Ambassador Kelly Craft
U.S. Mission to the United Nations
New York, New York
July 2, 2020
Thank you so much, Minister, and thanks for beginning Germany’s UN Security Council Presidency by discussing this global pandemic that continues to impact our lives every day. This is such an important issue and we are very grateful that you’ve taken this on your first day of the presidency. We express sorrow for the deaths, illnesses, and other adverse consequences – including those affecting healthcare and humanitarian personnel – as a result of the COVID-19 pandemic. We welcome the tireless efforts of the Secretary-General to provide counseling and support services to the United Nations personnel and their local and national partners involved in this urgent response effort.
As we have spent the last few months adapting our lives and working methods to stop the spread of the COVID-19 pandemic, this is an opportune time to reflect on what we have learned, discuss the ongoing threat that health emergencies pose to international security, and discuss how we can fulfill our obligations to protect the most vulnerable communities.
Early on, President Trump rightly pointed out the unquestionable need for complete transparency and the timely sharing of public health data and information with the international community. Our recent experiences have only further underscored that important point. Timely age- and sex-disaggregated data collection and accurate, science-based analysis of the origins, characteristics, and spread of the virus also continue to be crucially important.
The United States continues to lead the world’s humanitarian and health assistance response to the COVID-19 pandemic. We are working directly with governments, multilateral organizations, NGOs, the private sector, academia and research institutions, and other organizations responding on the ground to combat this virus in accordance with the International Health Regulations.
The United States is leveraging our long-standing investments and years of experience through the Global Health Security Agenda, the U.S. President’s Emergency Plan for AIDS Relief, the President’s Malaria Initiative, and numerous other initiatives to assist our partners in combating this pandemic, and to build sustained global health security capacity to better prevent, detect, and respond to future infectious disease threats.
The U.S. has already made available more than $1.3 billion in emergency health, humanitarian, and economic assistance to combat COVID-19, in addition to the funding we already provide to NGOs and international organizations. This assistance is part of more than $12 billion from the U.S. government to benefit the global response, including vaccine and therapeutics development, preparedness efforts, and humanitarian assistance. This is in addition to more than $170 billion in U.S. investments in global health and humanitarian assistance throughout the last decade. The U.S. global response to the pandemic is part of our All-of-America approach. In addition to the substantial U.S. Government assistance, the American people continue to show their generosity through private businesses, nonprofit groups, faith-based organizations, and individual contributions. This has been a true priority for President Trump.
We also support the Secretary-General’s call for a global ceasefire, while continuing to conduct legitimate counter-terrorism operations. We call on parties to conflicts to respect existing cease-fire agreements or to conclude new agreements that would help conflict-affected communities access crucial aid and take steps to protect themselves from the virus.
The international community must remain equally committed to maintaining our responses to ongoing humanitarian crises as well.
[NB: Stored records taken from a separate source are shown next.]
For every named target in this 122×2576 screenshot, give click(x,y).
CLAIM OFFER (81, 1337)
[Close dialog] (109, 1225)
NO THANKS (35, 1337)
This virus has not only claimed lives, but crippled economies and exacerbated already unbearable conditions for many around the world. The impact of this has been felt acutely by vulnerable and marginalized populations, and they are counting on each of us now more than ever.
We have also seen the crucial role that women have had in the COVID-19 response. Women make up more than half of the healthcare force globally, serving on front lines around the world as medical professionals, emergency workers, caregivers, and other essential personnel who are courageously stepping up and responding to the needs of those affected by this pandemic. We thank them for their work, and we are all indebted to them for their contributions.
Despite these contributions, the crisis has made a disproportionate social and economic impact on women and girls. In conflict areas where women and girls typically have limited access to health care facilities, those who contract the virus are especially susceptible to dire outcomes. Moreover, in contexts where women and girls are already at risk of violence, the necessary public health measures put in place to battle the spread of the virus, such as social distancing, self-quarantining, and stay-at-home orders, may further put them at risk of gender-based violence, particularly domestic violence.
As part of our unprecedented humanitarian response to this pandemic, the Trump Administration proudly supports organizations that are responding to the increased risk of violence against women. Our increased efforts include programs such as Voices Against Violence: The Gender-Based Violence Global Initiative, which provides emergency assistance to survivors, and local civil society organizations. The United States also continues to support the UN Refugee Agency and the UN Special Representative for Sexual Violence in Conflict to address violence against women globally throughout this crisis.
As we think about the future of pandemics and the impacts on international security, we must learn from our experiences here, and ensure protections are in place to account for at-risk groups. Together with the UN and other international partners, the Trump Administration will continue leading the fight against this virus during this very crucial time. We will do all we can to ensure a world safer, a world more secure from infectious disease threats, now and in the future, because it is our responsibility to do so. Together, we will recover stronger.